JOB: Please retype every one of the following items character for character, keeping the original line breaks.

RECORDS SUPPLIED:
——

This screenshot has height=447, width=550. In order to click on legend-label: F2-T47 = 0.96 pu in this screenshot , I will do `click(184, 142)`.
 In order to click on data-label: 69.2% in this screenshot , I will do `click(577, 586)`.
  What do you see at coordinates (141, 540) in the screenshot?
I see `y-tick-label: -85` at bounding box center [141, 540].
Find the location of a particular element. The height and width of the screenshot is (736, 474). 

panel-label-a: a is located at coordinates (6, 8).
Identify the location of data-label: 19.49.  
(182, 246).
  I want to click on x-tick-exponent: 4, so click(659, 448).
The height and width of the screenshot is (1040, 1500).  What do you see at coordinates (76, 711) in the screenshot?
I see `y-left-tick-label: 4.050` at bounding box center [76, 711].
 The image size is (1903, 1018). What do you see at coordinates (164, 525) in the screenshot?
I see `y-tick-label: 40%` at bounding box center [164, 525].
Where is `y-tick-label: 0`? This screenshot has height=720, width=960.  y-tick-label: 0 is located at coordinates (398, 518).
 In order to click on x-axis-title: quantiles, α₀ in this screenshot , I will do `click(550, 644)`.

——

OUTPUT BELOW:
This screenshot has height=447, width=550. In order to click on legend-label: F2-T47 = 0.96 pu in this screenshot , I will do `click(184, 142)`.
 In order to click on data-label: 69.2% in this screenshot , I will do `click(577, 586)`.
  What do you see at coordinates (141, 540) in the screenshot?
I see `y-tick-label: -85` at bounding box center [141, 540].
Find the location of a particular element. The height and width of the screenshot is (736, 474). 

panel-label-a: a is located at coordinates (6, 8).
Identify the location of data-label: 19.49.  
(182, 246).
  I want to click on x-tick-exponent: 4, so click(659, 448).
The height and width of the screenshot is (1040, 1500).  What do you see at coordinates (76, 711) in the screenshot?
I see `y-left-tick-label: 4.050` at bounding box center [76, 711].
 The image size is (1903, 1018). What do you see at coordinates (164, 525) in the screenshot?
I see `y-tick-label: 40%` at bounding box center [164, 525].
Where is `y-tick-label: 0`? This screenshot has height=720, width=960.  y-tick-label: 0 is located at coordinates (398, 518).
 In order to click on x-axis-title: quantiles, α₀ in this screenshot , I will do `click(550, 644)`.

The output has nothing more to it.